How to Protect Your Vehicle
Apart from your home, your vehicle is likely the most valuable item you own. Unless you own a boat or an expensive piece of farming or gardening equipment, it probably isn’t even close.
Despite the fact that a car isn’t really an investment in the traditional sense (it’s a depreciating asset), there are practical steps you can take to protect your vehicle and help it to retain value over time. Here are four areas to think about:
1. Protect Your Vehicle From the Elements
The sun, heat, rain, ice, and snow can all be very damaging to a car or truck — both in terms of the interior and exterior. In order to keep your machine looking good and performing well, you must protect it from the elements. Here are a few suggestions.
- Keep the vehicle The more you can keep your vehicle covered, the better. This will prevent the sun from beating down on the paint, but also provide a shield from other threats like hail or storm damage. A garage or carport is the best solution, but you can buy a portable garage for a cost-effective sum if you don’t have a permanent solution at your house.
- Park in the shade. Research conducted at the State Farm Vehicle Research Facility shows that interior air temperatures may climb well above 145 degrees Fahrenheit, while interior surfaces that are exposed to direct sunlight can reach nearly 200 degrees Fahrenheit. If you’re going to park your vehicle for a long period of time, try to find a shady spot.
- Use the right products. To protect your vehicle’s exterior, put a layer of wax on the car or truck after washing. For the interior leather, conditioner, seat covers, and windshield sun protectors can all help to prevent deterioration.
2. Invest in Preventive Maintenance
Most people don’t inspect their own vehicle regularly or visit a mechanic until something is clearly wrong. If you want to avoid major issues and save money over the long term, try investing in preventive maintenance.
Here are a few specific things you should do on a semi-regular basis:
- Change your air filter. Many vehicle problems stem from faulty or dirty air filters. This is unfortunate, since swapping out an air filter is just about the easiest maintenance task possible. It’s also extremely cheap. Swap yours out every year – or after 12,000 miles, whichever comes first.
- Change your oil. Regularly oil changes are one of the best ways to keep your engine running smoothly. This is something you can do on your own, or spend $20 to $30 to have a mechanic handle it.
- Get tires rotated and balanced. Tires are vital and unavoidably expensive. Protecting them will keep you safe and save you money. In order to get the most life out of your tires, have them rotated and balanced on a regular basis.
- Check your brakes. From a safety standpoint, you also need to test and inspect your brakes regularly. If you let them go too long, you could cause excessive damage to your rotors … which leads to a more expensive repair.
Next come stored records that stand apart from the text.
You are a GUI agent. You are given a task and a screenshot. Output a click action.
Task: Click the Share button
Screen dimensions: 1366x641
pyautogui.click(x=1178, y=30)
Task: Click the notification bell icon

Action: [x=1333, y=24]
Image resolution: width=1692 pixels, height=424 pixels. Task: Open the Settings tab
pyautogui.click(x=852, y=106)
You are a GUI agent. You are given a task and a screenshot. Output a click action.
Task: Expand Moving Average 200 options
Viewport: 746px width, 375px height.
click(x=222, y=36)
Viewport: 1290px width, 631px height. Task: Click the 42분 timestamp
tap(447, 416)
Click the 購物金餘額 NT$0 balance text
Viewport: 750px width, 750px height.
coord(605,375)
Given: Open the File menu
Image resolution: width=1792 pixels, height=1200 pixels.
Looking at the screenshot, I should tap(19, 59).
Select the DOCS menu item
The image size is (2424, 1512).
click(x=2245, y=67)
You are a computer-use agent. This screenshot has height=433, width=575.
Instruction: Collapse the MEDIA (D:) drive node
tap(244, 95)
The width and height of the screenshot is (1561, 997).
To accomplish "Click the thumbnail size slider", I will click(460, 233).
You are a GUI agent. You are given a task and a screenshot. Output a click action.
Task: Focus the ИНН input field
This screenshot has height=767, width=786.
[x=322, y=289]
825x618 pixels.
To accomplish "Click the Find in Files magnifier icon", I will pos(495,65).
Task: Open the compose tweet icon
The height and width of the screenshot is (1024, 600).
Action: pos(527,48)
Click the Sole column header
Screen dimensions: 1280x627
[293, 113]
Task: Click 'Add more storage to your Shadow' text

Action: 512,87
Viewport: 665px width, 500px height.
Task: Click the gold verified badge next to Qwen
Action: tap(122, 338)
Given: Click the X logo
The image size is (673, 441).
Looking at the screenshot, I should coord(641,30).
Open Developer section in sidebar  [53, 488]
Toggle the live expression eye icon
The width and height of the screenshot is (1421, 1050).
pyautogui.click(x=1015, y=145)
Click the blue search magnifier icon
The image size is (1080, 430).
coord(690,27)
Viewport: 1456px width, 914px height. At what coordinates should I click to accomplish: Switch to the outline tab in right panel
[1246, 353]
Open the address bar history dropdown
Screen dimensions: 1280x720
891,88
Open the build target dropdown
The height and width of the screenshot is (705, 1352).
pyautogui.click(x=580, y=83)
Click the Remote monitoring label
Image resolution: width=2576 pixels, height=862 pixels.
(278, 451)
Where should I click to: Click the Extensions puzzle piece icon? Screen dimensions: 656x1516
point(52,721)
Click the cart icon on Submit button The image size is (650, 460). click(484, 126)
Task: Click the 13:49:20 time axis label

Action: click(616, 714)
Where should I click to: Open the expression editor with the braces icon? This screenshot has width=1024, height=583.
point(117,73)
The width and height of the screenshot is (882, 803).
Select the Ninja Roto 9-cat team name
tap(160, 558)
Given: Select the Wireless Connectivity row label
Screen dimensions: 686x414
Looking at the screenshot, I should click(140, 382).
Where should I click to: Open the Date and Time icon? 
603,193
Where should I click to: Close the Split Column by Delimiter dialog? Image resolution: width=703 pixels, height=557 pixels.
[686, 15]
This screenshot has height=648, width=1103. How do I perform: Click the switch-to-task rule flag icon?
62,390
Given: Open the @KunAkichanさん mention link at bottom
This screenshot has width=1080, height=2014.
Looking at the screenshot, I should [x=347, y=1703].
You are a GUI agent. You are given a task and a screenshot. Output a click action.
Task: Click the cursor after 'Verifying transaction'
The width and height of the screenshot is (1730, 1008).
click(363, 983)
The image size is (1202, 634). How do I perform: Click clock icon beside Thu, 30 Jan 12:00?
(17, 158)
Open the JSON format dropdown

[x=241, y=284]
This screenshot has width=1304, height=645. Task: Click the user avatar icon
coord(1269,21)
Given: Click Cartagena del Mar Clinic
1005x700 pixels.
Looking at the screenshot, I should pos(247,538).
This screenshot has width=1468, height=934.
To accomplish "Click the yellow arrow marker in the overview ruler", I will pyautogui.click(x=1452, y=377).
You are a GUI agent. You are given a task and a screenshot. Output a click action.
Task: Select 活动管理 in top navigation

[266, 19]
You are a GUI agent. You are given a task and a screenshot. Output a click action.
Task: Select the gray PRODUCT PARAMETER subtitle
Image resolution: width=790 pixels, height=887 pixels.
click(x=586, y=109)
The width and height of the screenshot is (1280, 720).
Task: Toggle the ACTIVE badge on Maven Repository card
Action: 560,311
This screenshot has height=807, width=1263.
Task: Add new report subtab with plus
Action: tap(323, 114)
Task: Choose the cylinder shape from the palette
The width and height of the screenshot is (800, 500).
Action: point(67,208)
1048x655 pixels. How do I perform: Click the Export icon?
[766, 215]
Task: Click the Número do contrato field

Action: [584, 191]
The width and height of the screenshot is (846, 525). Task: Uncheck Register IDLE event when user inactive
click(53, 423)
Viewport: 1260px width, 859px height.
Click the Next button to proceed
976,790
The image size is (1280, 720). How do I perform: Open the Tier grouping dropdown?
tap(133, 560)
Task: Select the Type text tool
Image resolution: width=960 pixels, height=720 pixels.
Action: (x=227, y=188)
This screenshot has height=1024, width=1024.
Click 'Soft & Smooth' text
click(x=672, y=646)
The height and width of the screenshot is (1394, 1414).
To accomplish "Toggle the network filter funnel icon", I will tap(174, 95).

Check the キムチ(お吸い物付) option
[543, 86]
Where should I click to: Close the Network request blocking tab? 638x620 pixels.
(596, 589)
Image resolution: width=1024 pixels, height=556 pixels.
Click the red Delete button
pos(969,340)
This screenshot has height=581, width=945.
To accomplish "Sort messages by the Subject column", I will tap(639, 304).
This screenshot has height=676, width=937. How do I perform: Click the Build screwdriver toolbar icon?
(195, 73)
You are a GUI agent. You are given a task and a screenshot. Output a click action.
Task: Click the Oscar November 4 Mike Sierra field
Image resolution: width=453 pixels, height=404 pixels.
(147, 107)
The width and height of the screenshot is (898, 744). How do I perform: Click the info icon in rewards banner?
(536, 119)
3. Dissuade Theft and Vandalism
“A car doesn’t have to be expensive to be a target,” auto security expert David Beaudrie writes. “Thieves often steal vehicles just to strip them of their parts and metal components. Others steal cars to use as getaway vehicles while committing other crimes. It doesn’t matter if you drive a new luxury sedan or an old pickup truck. Car theft is a reality that you need to guard against.”
Billions of dollars worth of vehicles are stolen each year in the United States. Vandalism is also common. If you want to discourage theft and vandalism from happening to your vehicle, there are practical steps you can take:
- Steering wheel lock bar. If you frequently park on city streets and other public areas for long periods of time, a steering wheel lock bar adds a layer of protection against theft.
- Tracking devices. As GPS technology has become cheaper over the years, many vehicle owners have installed small tracking devices on their cars. This gives the owner the ability to track down a car or truck if it’s stolen.
In addition to installing various devices and gadgets, make sure you never leave valuable items in plain sight. If you do, your chances of having someone break your windows go way up.
4. Be a Smart Driver
Finally, make sure you’re a smart driver when on the road. A single collision could damage your truck or car beyond repair. These tips will keep you safer:
- Put the phone down. Many states now have laws that forbid drivers from holding smartphones and other devices while their car is running. Regardless of the law in your state, you should only use hands-free devices when driving, if you make or receive calls at all while you’re on the road. This will significantly reduce your chances of getting involved in a crash.
- Drive defensively. It’s not enough to mind your own business. When you’re driving, you have to watch what others are doing (and anticipate whatever they could do). Keep an eye out for signs of distracted driving and check your mirrors constantly so you have an escape if something goes wrong.
Be a Responsible Vehicle Owner
It’s just too easy to forget that owning a vehicle is a responsibility and a privilege … not something you can take for granted. If you’re going to operate a vehicle often, it’s imperative that you follow the advice outlined above.
Otherwise, you could suffer the consequences of driving a poorly maintained vehicle.